Ainda crio várias cenas diversas  onde alguém descobre quem matou Damien, onde Gabriel apareçe cheio de certezas ou  que, a mais usual: simplesmente volto para casa e descubro que o Lobo está lá, me esperando, sentado nos degraus e com um sorriso, que é mais a sombra de um — este foi o cenário de um dos meus pesadelos, mesmo que já faça meses desde que fugi

Estou indo até a casa de Charles, agora, para falar sobre Ágatha. Pensei que contatá-lo aqui mesmo fosse a melhor opção, mas procurando-o descobri que já foi liberado. Motivo pessoal, ou quase. Não me deram muita informação, ocupados demais tentando ganhar a noite como se o vestido fosse um convite

Está sol e quente, e é uma longa caminhada até que eu chegue. A casa se localiza em um belo bairro cheio de crianças correndo na frente de carroças enquanto suas mães conversam em alguma varanda, vendo as crias através do jardim

Atravesso o jardim, subo os degraus a
bato à porta. Sou atendida em segundos, por Alice, que esta segurando uma forma cheia de biscoitos mesmo que o horário seja de  almoço

— Jeneci! Que surpresa. Pensei que houvesse sido sequestrada

E lembro, lentamente, que se quer me despedi  ontem a noite

— Me desculpe por isso — simulo, com uma expressão de culpa reforçada pela minha nova aparência — e também lamento o horário. Preciso falar com Charles

— Ele está em uma pequena reunião com um amigo, estava indo servi-los agora mesmo — abre mais a porta — Entre, entre

O que faço, encostando a porta rápido para poder segui-la, pois já despontou pela sala, onde uma garota está sentada em uma cadeira estofada, lendo um livro volumoso

Sem parar Alice grita através dos ombros que essa é Laura, uma de suas filhas que não pude conhecer ontem. Laura olha para mim sobre o livro e acena, brevemente, um movimento tão delicado que devolvo mesmo sabendo não ser capaz de repetir

Entro na cozinha, onde ela está ajeitando os biscoitos em uma vasilha

— Pode ficar aqui e esperar ou me ajudar a servi-los, assim ele saberá que está aqui. É errado interromper, como deve saber.

Claro que é

O primeiro impulso é achar uma péssima idéia, mas logo questiono isso, pensando no mar e no tempo. No tempo que se esgota. Respondo: — Claro

Alice me guia até uma porta de madeira enegrecida no final de um corredor, batendo na porta duas vezes antes de abrir. Me arrependo antes mesmo de ele me ver. Me sinto um parasita, impertinente, além da repelente sensação de dependência.

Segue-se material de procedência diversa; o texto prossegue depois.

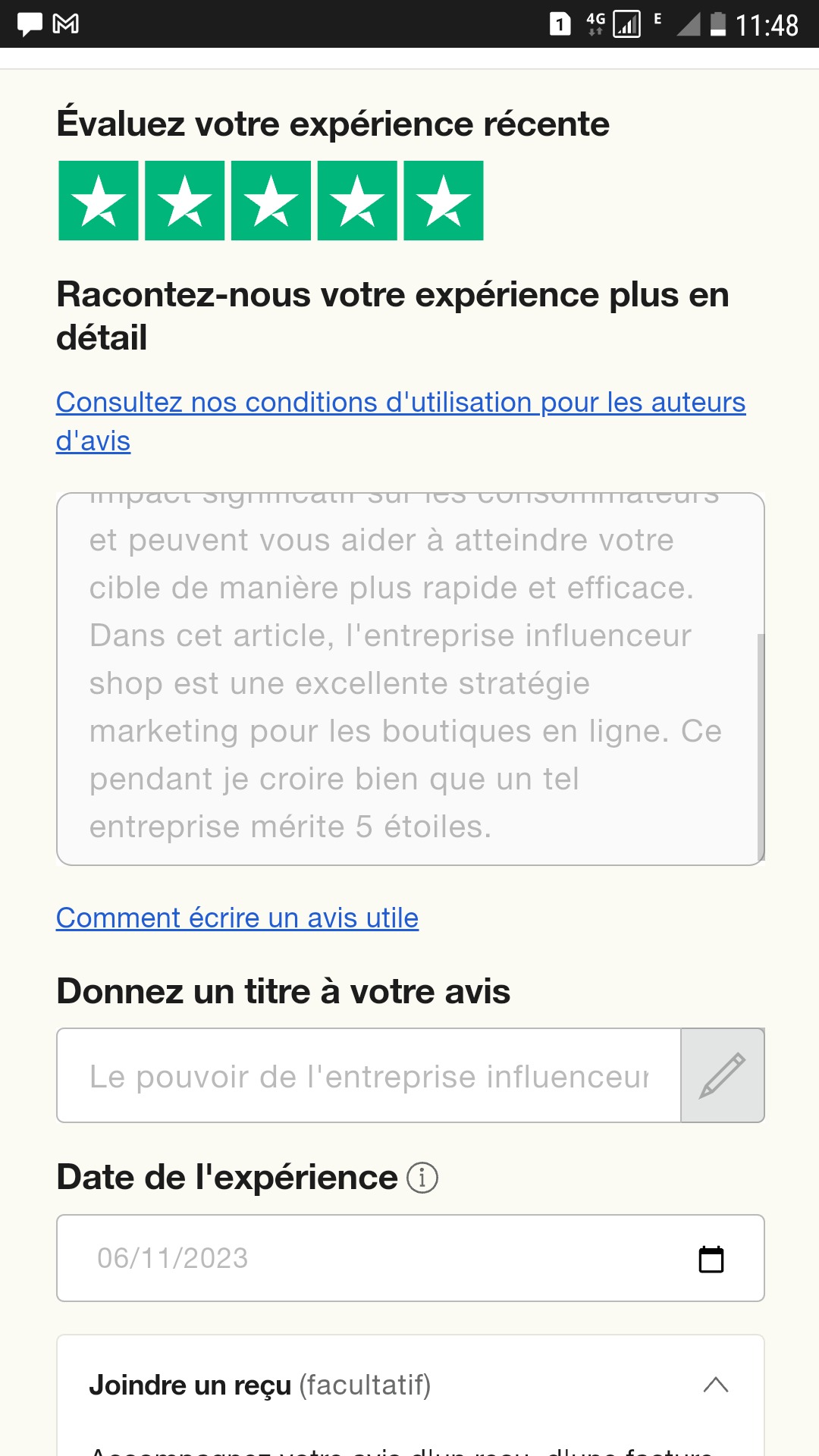Open conditions d'utilisation pour les auteurs link
Viewport: 819px width, 1456px height.
(x=400, y=403)
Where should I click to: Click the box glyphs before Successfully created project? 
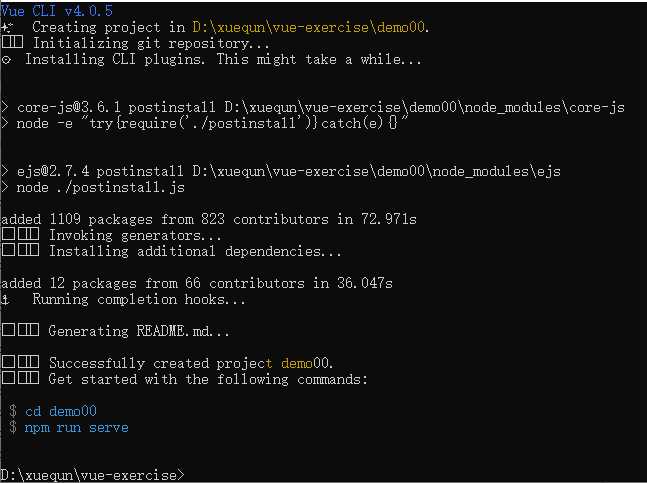click(20, 362)
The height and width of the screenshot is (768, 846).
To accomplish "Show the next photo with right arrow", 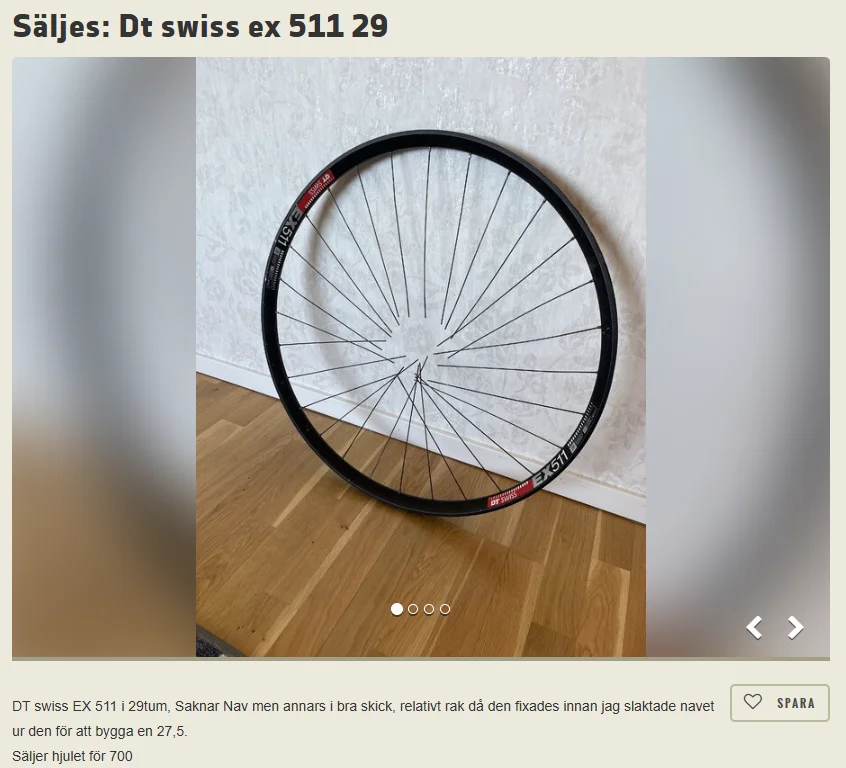I will coord(795,628).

Alice foi gentil, mas só porque provavelmente não sabe o quanto seu parceiro tem me ajudado. Saberá que fui a criança a qual ajudou a abandonar?

Balanço a cabeça. Que coisa mais distante de se pensar. Inútil. Mas ainda penso e maquino

— Senhores — ela diz

O convidado está de costas para mim, mas Charles me olha nos olhos, tão sério que é quase palpável. Ele balança a cabeça de forma quase imperceptível. Encolho as sobrancelhas, e se um rosto pudesse falar o meu estaria dizendo "o quê?"

Uma garrafa é posta sobre a mesa e copos são distribuidos. Charles balança novamente a cabeça, um meneio em direção a porta, e se um rosto pudesse falar o dele estaria dizendo "saia"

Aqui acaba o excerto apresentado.